Toc-Toc! Ouço alguém batendo na porta do meu quarto. Toc-toc. Novamente. Toc-toc. Três vezes, mais forte. Toc-toc. O meu coração acelera, sinto a minha respiração pesar e falhar. Levanto da banheira e visto a roupa suja que joguei ao lado. Toc-toc. Quantas vezes já bateram? Eu não lembro. Lágrimas molham a minha face se misturando com água do banho. Eu moro sozinha.
Dia X
Acordo encolhida dentro da banheira já vazia. O meu refúgio. Suponho que ele tenha ido embora. As batidas cessaram ontem, mas não tive coragem de sair. Eu não posso, estou presa na minha própria casa. Lavo o meu rosto na pia e tento me enxergar como era antes, mas não mais como era ontem e tão pouco serei quem sou agora amanhã. Sinto vontade novamente de chorar, falar, gritar e sair correndo, mas não posso. Ainda sinto a minha garganta seca e a minha boca tem sabor do sangue.
Giro a maçaneta e entro no meu quarto. Ele não entrou aqui. Eu dormi por alguns minutos, mas não era tempo suficiente para ele entrar. Ele entrou aqui? Sigo em passos lentos para a porta do quarto, me apoio na cama quando as minhas pernas cedem de medo. Só mais alguns passos. As oito fechaduras estão intactas. Destravo uma por uma e giro a maçaneta. A porta se abre revelando a escada, a casa está escura. As cortinas estão fechadas. Não entra luz, então ele não entra.
Contudo, antes de me arriscar lá embaixo, volto para o banheiro e pego o celular. Não posso esquecê-lo. Nunca. Desço os degraus, ao total são trinta e oito. Catorze. Vinte. Vinte cinco. Vinte e quatro, eu esqueci esse degrau e retornei para contar. Trinta e oito. Estou no térreo. Olho para todos os cantos da casa. Tudo parece estar normal, mas eu sei que não. Ele esteve aqui. Na minha sala, na minha cozinha, na minha escada e bateu na porta do meu quarto. Eu sei! Seguro os meus cabelos com as duas mãos e puxo para baixo enquanto me ajoelho e tento controlar a respiração.
Dia X
Ontem foram cinco pílulas. Hoje engulo sete, eu preciso disso. Conto uma sequência de números que criei aleatoriamente na minha mente. Ando de um lado para o outro no meu quarto, sinto o carpete afundar com os passos repetitivos. Mais outro passo e paro. A minha pupila dilata. A minha respiração para. Um flash intenso e grotesco atinge a minha cara. É ele. Eu tenho certeza. Mas como entrou no meu quarto, lembro que estou andando de frente para janela, mas está fechada com a persiana.

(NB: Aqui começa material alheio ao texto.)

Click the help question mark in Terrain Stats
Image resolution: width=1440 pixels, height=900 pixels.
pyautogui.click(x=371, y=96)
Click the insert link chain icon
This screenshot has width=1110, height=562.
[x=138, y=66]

Corro o mais rápido que eu consigo. Tropeço nos degraus e o meu corpo rola a escada até chegar no último degrau. Os meus pulmões arfam, não consigo me mover. Tento me levantar, preciso tentar. Lágrimas escorregam na minha face, não posso desistir, eu preciso correr. Mas os meus olhos estão fechando, ouço uma batida da porta da entrada. Toc-toc. A porta é aberta com facilidade e um flash atinge o meu rosto. A minha visão fica turva até que tudo vira escuridão.
Dia X
Eu não sei quanto tempo permaneci desacordada, quando os meus olhos se abrem, percebo que continuo no mesmo lugar, caída no final da escada. Sinto algo na minha mão esquerda, movo-me e consigo levantar. Um dos meus vidros de remédio está na minha mão. Ele entrou aqui.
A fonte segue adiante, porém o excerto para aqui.